What this task involves: Can you copy the material below word for word, leaving out the pictures?

Data in this exercise:
◇ ◇ ◇

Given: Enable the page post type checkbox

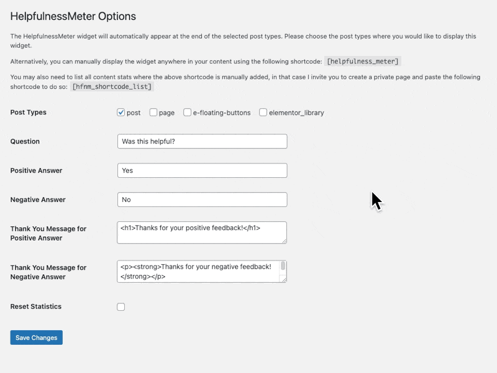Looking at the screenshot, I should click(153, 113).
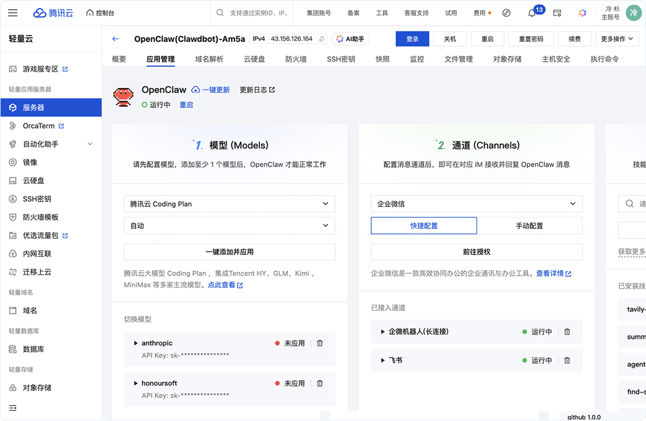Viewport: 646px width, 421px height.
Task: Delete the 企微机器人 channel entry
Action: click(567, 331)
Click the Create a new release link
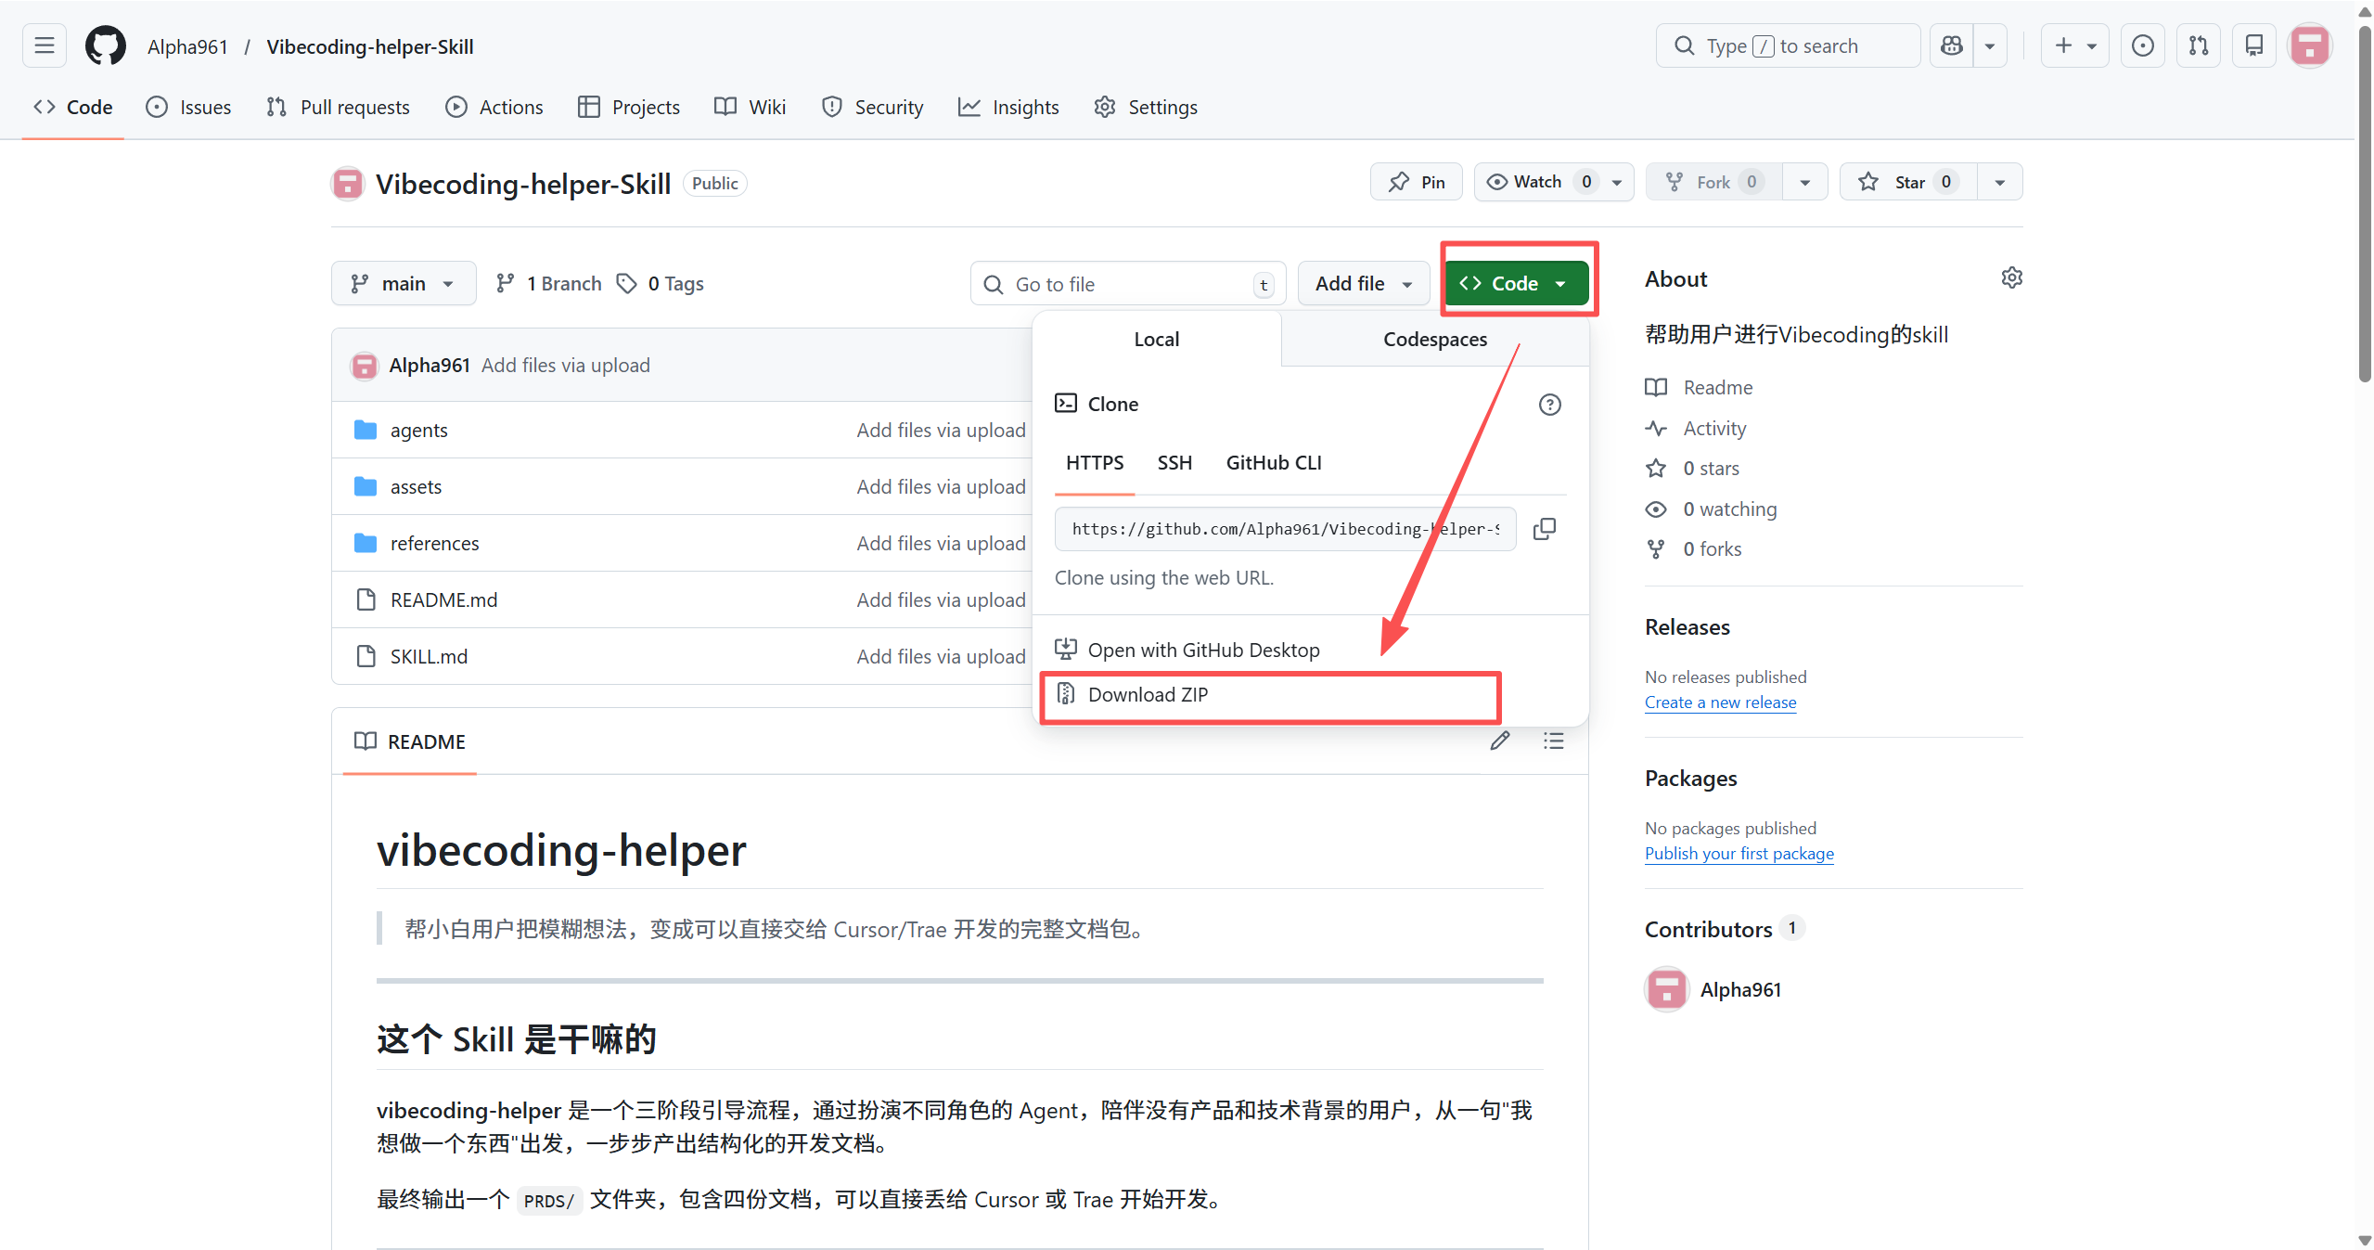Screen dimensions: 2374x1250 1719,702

◇ ◇ ◇

Full output:
Given: Enable the page post type checkbox

Looking at the screenshot, I should click(153, 113).
Viewport: 646px width, 421px height.
Task: Delete the 企微机器人 channel entry
Action: click(567, 331)
Click the Create a new release link
Screen dimensions: 2374x1250 1719,702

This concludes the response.